Why go to Dublin?
Dublin’s wicked sense of humour
Our taxes may be escalating in Ireland but as an old proverb says: "There is no tax on talk" and Dublin's "craic agus ceol" – pronounced "crack agus col" (with a drawn-out o) this means "crack (fun) and music" - is alive and well. Dubliners cherish their nights out and excellent pubs and clubs host packed event schedules, so for social antics, or just a great weekend away with your friends, Dublin is your city. Read more on my Dublin nightlife page.
Dublin is a hive of cultural activity
Dublin hosts cultural nights, days, festivals and a cultural week in May with free events at 44 venues. The Dublin Theatre Festival is one of the best while our St Patrick’s Day Parade in March is probably our biggest international export. Read more on my When to go to Dublin page. Must-sees include The Chester Beatty Library in Dublin Castle, the IMMA Irish Museum of Modern Art , the National Museum of Ireland - Archaeology and the The National Gallery of Ireland plus other museums, galleries, folk parks and libraries. Dublin offers a feast of rich culture.
It’s everywhere! Cobbled streets and castle walls from Dublin's official date of establishment in 988 AD are symbolic of its medieval beginnings. Dublin Castle is dated 1204 while Christchurch Cathedral and St. Patrick's Cathedral have been standing tall since Dublin's days as a Viking settlement. History buffs will be in their element. Read more on my Dublin attractions page.
It's so easy to get around
Tour Dublin's cultural sights, pubs and restaurants without a car, taxi or train - the city centre is easily navigated on foot. Dublin has also joined Brussels, Vienna and Paris with its own bike sharing scheme. Hop on a Dublin bike (db) at 40 stations to get around for a small fee. Read more on my How to get around Dublin page. It’s easy to be eco in Dublin.
Pockets of green space
As well as charming Georgian squares such as Merrion Square, Victorian parks including Stephens Green where more than 3.5km of pathways circle its herbaceous borders and lake, or the Phoenix Park at 707 hectares (1752 acres), which is one of the largest designed landscapes in any European city, Dublin is home to botanical gardens and secret corners of green dotted throughout the city, not forgetting leafy banks that hug the River Liffey, Grand and Royal Canals.
Music and art are part of Dublin’s DNA and live events take place every night of the week. Bands, DJs and songwriters parade their talents on a daily basis while international acts perform at the new state-of-the-art 02 venue. Sporting events kick off in the rejuvenated 50,000-seater Aviva Stadium or savour a buzzing atmosphere in the 82,300 seater Croke Park Stadium, the home of Ireland’s national sport, Gaelic Games.
Architecture - a changing skyline
Dublin has more than its fair share of signature buildings and historical sights and its skyline is ever changing.
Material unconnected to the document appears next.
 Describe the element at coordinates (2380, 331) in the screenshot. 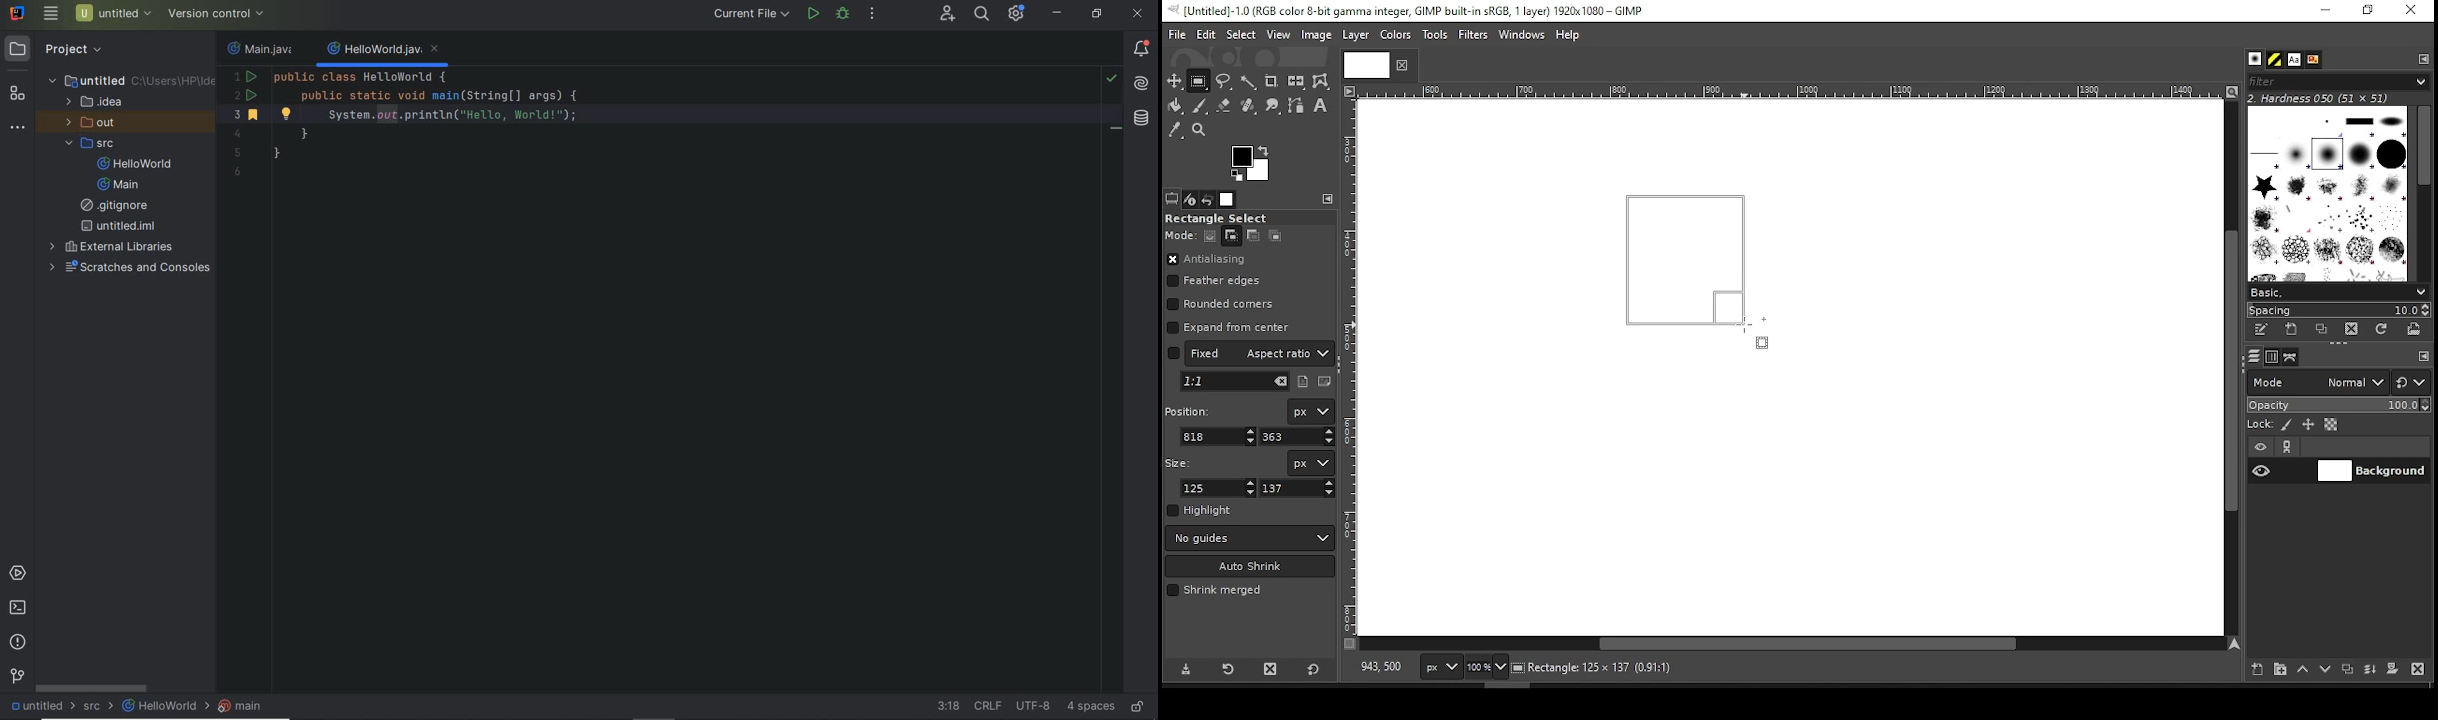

It treats the architectural eye by blending medieval architecture with contemporary design. New additions include the Spire on O’Connell Street – the world’s highest free-standing monument resembles a needle - while exciting developments continue to spring up in the Docklands where gems such as the U2 Tower and the Watchtower at Point Village pierce the sky.
Compact city centre shopping
I’ve browsed Paris markets, the back streets of Berlin and London high streets, and I believe Dublin is on a par, managing to squeeze equally top-class shopping into a (relatively) much smaller space. More adventurous shoppers can explore winding back streets and cobbled alleys for vintage and artisan designs. Read more on my Shopping in Dublin page.
Dublin's palate is ever-evolving as our widely travelled chefs continue to open quality international eateries and introduce the world's finest wines. Prices have dropped dramatically across the board in the past two years so the value has never been better. Ireland's extensive coastline produces lots of delicious fresh seafood. Take a look at my top places to eat in the city on my Dublin cafés and restaurants page.
Beaches and a scenic rail line
Howth and Malahide are pretty upmarket coastal villages to the north while Sandymount, Dun Laoghaire and Killiney line up further south, and are all linked by the DART (Dublin Area Rapid Transit), a scenic rail line running north to south of Dublin as far as Greystones, Wicklow.